His many detractors within the Labour Party were hoping that this would be his fatal flaw. It takes a lot to shift a person’s fundamental political mindset, but it doesn’t take much to turn them against a celebrity. Last week, there was a certain amount of excitement surrounding a YouGov poll which indicated that Corbynmania may be wearing off.

Unfortunately for mainstream politics, that excitement was misplaced. In a six-hour meeting of party chiefs yesterday, Jeremy Corbyn moved to strengthen his grip over the Labour Party today with a series of reforms which will give the Labour leader’s army of grassroots supporters a bigger say over the running of the party as well as policies and future leadership elections. The reforms include four new places on the National Executive Committee, the party’s rule-making body, which will be reserved for grassroots member, and a reduction in the threshold required for candidates to stand for the leadership to 10 per cent of MPs and peers, down from 15 per cent.

The Labour Leader is aware that his popularity may be as ephemeral as a snap on Snapchat, and he is now going about fixing the roof while the sun is shining. He’s making sure that the new kind of democracy he’s introduced doesn’t die with his celebrity status.

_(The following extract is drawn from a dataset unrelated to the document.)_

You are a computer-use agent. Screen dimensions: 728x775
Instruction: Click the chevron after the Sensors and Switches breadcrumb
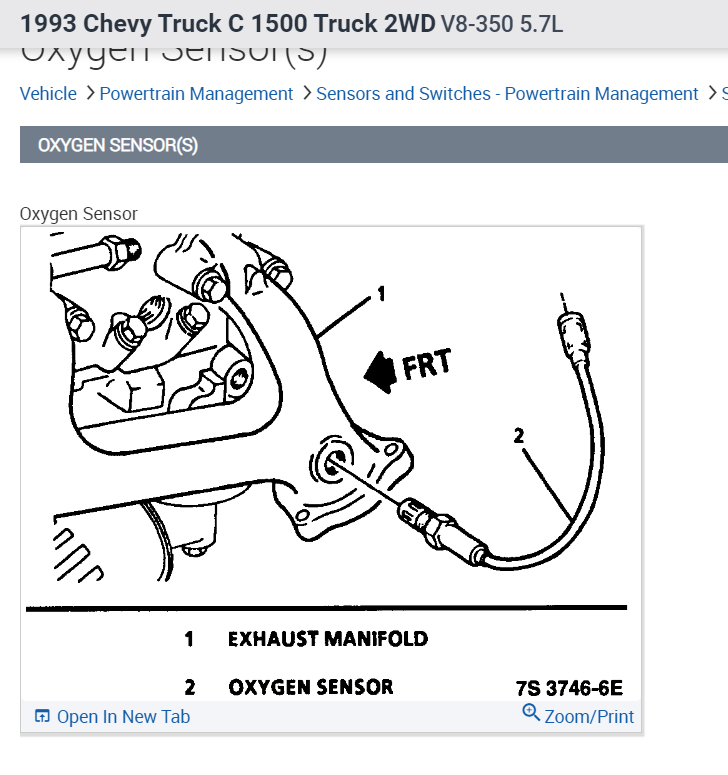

Ever since he was first elected as an MP in 1983, Jeremy Corbyn has shown complete contempt for the standard approach to the House of Commons. I don’t mean that as an insult; it’s simply the truth. During the Blair/Brown era he rebelled no fewer than 428 times, and, as recently as last month, his friend and ally Chris Williamson scathingly announced that he (read they) sees the Parliamentary Labour Party as “just a tiny part of the wider movement”.

What’s interesting about Corbyn’s radicalism is that he has never made any attempt to hide it. In fact, he’s been completely brazen about his desire to make the Houses of Parliament obsolete. The problem is that the Conservatives didn’t take the warning signs seriously. Week after week, they laughed at Corbyn’s poor performance on PMQs, not realising that he was useless only because he had no interest in what he perceived to be an anachronistic and meaningless ritual. He’d lined up his troops to fight on an entirely different front outside Parliament.

Momentum’s bizarre insistence that Jeremy Corbyn won the election starts to make sense when you realise that while the Conservatives have been in a permanent state of fluster since the referendum last year, Momentum has been systematically breaking down and rebuilding the machinery of British politics. The primary purpose of Momentum was never to gain parliamentary seats, it was to reform politics so that seats no longer mattered.  In Momentum’s version of politics, the people control the Government through pressure campaigns – and if the latest video is any indication, Momentum’s version of politics is what we’ve got.